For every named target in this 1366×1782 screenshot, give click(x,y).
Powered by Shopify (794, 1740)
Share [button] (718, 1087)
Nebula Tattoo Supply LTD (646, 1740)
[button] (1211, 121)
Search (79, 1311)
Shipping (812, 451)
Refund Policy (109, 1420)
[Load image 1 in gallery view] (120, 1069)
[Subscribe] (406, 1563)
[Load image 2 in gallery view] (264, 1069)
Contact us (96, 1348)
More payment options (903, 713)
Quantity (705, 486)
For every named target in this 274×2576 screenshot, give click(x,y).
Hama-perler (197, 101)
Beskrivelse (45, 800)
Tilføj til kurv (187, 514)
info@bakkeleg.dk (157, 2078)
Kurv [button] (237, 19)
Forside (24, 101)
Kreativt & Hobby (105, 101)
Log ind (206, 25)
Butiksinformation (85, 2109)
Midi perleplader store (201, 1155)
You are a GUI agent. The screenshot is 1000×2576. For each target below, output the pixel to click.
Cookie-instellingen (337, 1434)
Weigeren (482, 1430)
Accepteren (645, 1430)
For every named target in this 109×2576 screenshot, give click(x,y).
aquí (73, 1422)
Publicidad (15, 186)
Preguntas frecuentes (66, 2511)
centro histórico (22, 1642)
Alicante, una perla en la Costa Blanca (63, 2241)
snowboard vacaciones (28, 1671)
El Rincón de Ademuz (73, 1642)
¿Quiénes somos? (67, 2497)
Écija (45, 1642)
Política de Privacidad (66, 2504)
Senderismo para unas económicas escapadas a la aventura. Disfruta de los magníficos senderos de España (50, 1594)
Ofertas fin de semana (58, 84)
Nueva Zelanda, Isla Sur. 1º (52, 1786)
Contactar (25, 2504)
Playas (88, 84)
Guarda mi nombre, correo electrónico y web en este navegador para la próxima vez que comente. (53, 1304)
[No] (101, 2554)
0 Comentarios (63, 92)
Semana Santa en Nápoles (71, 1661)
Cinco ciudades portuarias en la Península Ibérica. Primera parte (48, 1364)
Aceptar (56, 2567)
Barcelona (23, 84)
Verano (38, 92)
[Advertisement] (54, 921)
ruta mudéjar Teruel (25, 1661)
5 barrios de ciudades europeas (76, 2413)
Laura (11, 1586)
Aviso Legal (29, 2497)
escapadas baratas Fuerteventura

----

## EXERCISE GOAL
Would you print exactly, and only, the lines of the data above from the line with "info@bakkeleg.dk (157, 2078)" through the line with "Política de Privacidad (66, 2504)", inclusive?

## YOUR RESPONSE
info@bakkeleg.dk (157, 2078)
Kurv [button] (237, 19)
Forside (24, 101)
Kreativt & Hobby (105, 101)
Log ind (206, 25)
Butiksinformation (85, 2109)
Midi perleplader store (201, 1155)
You are a GUI agent. The screenshot is 1000×2576. For each target below, output the pixel to click.
Cookie-instellingen (337, 1434)
Weigeren (482, 1430)
Accepteren (645, 1430)
For every named target in this 109×2576 screenshot, give click(x,y).
aquí (73, 1422)
Publicidad (15, 186)
Preguntas frecuentes (66, 2511)
centro histórico (22, 1642)
Alicante, una perla en la Costa Blanca (63, 2241)
snowboard vacaciones (28, 1671)
El Rincón de Ademuz (73, 1642)
¿Quiénes somos? (67, 2497)
Écija (45, 1642)
Política de Privacidad (66, 2504)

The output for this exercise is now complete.